Cucumber Tea Sandwich Flowers

Total Time:
10 min
Prep:
10 min

Yield:
about 30 sandwich flowers
Level:
Easy

Ingredients
  • 1 (8-ounce) container salmon cream cheese spread
  • 2 teaspoons capers, minced
  • 1 tablespoon chives, finely chopped
  • 1/2 teaspoon lemon juice
  • 1/2 cup butter, softened
  • 1 tablespoon finely chopped tarragon
  • 30 slices thinly sliced white bread (recommended: Sara Lee)
  • 1 English cucumber, thinly sliced
Directions
  • Special equipment: Medium sized star pastry tip

  • In a small mixing bowl, combine salmon cream cheese, capers, chives and lemon juice. Stir to combine thoroughly.

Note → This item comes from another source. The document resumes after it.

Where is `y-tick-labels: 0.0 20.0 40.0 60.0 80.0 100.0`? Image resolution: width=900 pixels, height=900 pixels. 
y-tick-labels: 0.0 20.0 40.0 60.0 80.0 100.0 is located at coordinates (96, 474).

  • Make a pastry bag by cutting a small triangle out of the bottom corner of a large zip-top bag. Place a medium sized star pastry tip on the inside of bag and fit tightly into hole. Hold pastry bag upright with 1 hand and scoop salmon cream cheese mixture into the bag with other hand. Secure top and refrigerate until ready to use.

  • In a small bowl, blend the butter and tarragon and set aside.

  • To make sandwiches, spread tarragon butter on 2 slices of bread and place 6 to 8 cucumber slices between them. Repeat to make 15 sandwiches. Use a 3-inch flower shaped cookie cutter to stamp out sandwich flowers.

  • Arrange sandwiches on serving platter. Remove pastry bag from refrigerator and pipe salmon cream cheese mixture on top of each sandwich flower.